BEGIN INPUT DATA

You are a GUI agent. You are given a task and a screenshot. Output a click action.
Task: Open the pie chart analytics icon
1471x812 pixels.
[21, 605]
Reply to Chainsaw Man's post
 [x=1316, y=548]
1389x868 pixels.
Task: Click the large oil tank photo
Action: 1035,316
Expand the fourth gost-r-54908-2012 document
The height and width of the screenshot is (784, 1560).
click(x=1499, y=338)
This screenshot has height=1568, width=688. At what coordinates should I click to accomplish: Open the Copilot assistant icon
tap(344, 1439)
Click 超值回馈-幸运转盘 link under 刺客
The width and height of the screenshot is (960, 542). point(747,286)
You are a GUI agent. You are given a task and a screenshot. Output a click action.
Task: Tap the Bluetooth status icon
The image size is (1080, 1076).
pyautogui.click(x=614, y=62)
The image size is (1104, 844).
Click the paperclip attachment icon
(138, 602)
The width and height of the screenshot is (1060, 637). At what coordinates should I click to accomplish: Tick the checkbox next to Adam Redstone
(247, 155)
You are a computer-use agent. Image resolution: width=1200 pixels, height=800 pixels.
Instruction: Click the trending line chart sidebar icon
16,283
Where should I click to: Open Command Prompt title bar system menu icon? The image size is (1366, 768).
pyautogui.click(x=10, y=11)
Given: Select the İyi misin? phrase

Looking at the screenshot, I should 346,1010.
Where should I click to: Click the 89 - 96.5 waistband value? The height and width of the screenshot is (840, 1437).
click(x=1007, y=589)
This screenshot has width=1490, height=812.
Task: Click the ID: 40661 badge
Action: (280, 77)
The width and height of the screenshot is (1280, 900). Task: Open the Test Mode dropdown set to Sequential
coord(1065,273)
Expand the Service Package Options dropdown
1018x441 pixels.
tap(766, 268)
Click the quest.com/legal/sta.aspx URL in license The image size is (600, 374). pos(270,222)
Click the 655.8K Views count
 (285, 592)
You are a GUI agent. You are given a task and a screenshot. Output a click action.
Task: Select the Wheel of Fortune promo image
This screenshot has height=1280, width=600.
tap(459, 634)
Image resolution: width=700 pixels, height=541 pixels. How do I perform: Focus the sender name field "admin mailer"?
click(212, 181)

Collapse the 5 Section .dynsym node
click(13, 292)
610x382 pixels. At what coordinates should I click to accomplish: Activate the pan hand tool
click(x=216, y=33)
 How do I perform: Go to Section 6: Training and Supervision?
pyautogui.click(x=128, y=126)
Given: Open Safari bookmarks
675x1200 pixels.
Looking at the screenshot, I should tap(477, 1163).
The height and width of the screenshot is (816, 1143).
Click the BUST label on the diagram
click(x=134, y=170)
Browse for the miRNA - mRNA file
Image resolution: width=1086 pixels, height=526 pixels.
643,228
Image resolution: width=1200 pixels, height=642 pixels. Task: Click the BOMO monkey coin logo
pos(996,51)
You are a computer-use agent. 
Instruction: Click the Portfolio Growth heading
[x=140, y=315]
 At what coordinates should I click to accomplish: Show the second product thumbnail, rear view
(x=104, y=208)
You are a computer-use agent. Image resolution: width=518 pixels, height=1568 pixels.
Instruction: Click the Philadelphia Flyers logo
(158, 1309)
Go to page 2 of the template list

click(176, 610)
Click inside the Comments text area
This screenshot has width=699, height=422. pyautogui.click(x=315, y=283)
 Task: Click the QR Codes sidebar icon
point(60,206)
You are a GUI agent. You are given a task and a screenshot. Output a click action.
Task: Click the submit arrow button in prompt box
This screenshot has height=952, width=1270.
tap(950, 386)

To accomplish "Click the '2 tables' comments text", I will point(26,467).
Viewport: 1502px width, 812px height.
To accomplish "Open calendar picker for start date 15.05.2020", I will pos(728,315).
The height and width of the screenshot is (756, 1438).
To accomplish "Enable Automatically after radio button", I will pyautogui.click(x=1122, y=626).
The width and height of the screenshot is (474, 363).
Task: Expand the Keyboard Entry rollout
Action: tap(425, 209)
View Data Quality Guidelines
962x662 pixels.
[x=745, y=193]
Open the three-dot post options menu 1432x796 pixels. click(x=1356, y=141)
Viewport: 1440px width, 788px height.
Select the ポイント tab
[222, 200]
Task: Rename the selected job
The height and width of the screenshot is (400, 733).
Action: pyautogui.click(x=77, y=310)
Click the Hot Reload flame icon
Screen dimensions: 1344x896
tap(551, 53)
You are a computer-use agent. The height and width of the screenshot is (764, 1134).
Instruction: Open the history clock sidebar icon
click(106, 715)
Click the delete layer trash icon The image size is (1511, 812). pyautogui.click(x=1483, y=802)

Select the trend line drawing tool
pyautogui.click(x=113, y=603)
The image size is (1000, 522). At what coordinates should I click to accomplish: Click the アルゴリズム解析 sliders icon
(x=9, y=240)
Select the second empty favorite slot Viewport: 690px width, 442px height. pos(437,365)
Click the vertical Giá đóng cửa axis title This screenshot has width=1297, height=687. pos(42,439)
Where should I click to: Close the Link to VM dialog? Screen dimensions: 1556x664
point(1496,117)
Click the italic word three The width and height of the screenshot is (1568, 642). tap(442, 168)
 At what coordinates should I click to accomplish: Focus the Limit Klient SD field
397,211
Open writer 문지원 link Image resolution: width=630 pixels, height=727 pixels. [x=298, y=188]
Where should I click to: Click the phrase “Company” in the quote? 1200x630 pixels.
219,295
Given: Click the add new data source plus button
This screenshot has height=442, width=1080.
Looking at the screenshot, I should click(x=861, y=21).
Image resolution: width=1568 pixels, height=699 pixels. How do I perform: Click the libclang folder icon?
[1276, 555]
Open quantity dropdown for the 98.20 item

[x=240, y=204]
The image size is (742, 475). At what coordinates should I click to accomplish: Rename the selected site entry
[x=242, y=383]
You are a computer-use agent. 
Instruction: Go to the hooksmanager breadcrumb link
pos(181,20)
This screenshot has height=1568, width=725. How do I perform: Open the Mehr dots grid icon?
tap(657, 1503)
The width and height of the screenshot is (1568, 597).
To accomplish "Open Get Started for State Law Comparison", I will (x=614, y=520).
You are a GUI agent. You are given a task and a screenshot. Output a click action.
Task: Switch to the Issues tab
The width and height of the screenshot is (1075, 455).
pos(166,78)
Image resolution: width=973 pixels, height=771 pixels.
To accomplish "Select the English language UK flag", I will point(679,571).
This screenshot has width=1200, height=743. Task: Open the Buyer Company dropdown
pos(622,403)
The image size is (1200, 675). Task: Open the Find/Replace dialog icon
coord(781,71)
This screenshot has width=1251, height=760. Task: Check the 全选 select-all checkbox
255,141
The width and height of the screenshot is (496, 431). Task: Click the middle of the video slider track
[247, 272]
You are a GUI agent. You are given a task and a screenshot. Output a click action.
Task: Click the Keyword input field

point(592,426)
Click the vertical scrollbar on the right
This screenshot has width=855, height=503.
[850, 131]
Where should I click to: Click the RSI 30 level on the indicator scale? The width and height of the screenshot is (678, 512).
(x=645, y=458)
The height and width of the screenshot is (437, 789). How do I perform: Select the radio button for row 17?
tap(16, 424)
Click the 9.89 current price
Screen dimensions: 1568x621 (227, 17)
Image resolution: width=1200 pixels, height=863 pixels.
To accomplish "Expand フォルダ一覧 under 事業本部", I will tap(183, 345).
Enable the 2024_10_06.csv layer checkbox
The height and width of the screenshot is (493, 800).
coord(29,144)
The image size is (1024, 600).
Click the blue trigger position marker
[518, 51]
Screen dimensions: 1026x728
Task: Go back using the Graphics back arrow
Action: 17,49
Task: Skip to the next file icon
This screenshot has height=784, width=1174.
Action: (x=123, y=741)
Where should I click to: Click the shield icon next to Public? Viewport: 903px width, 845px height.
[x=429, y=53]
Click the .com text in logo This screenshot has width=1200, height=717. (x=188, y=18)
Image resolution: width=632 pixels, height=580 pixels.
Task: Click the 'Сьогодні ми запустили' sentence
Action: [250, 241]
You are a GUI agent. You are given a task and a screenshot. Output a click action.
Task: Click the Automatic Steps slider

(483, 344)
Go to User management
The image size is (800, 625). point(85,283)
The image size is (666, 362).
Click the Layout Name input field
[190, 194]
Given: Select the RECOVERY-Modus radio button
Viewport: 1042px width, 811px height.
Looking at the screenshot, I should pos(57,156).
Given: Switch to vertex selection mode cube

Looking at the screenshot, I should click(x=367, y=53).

END INPUT DATA

## REQUIREMENT
Gather each line in the data that holds the string "computer".

## SOLUTION TO THE EXERCISE
You are a computer-use agent. Image resolution: width=1200 pixels, height=800 pixels.
You are a computer-use agent. 
You are a computer-use agent. Image resolution: width=518 pixels, height=1568 pixels.
You are a computer-use agent. The height and width of the screenshot is (764, 1134).
You are a computer-use agent. 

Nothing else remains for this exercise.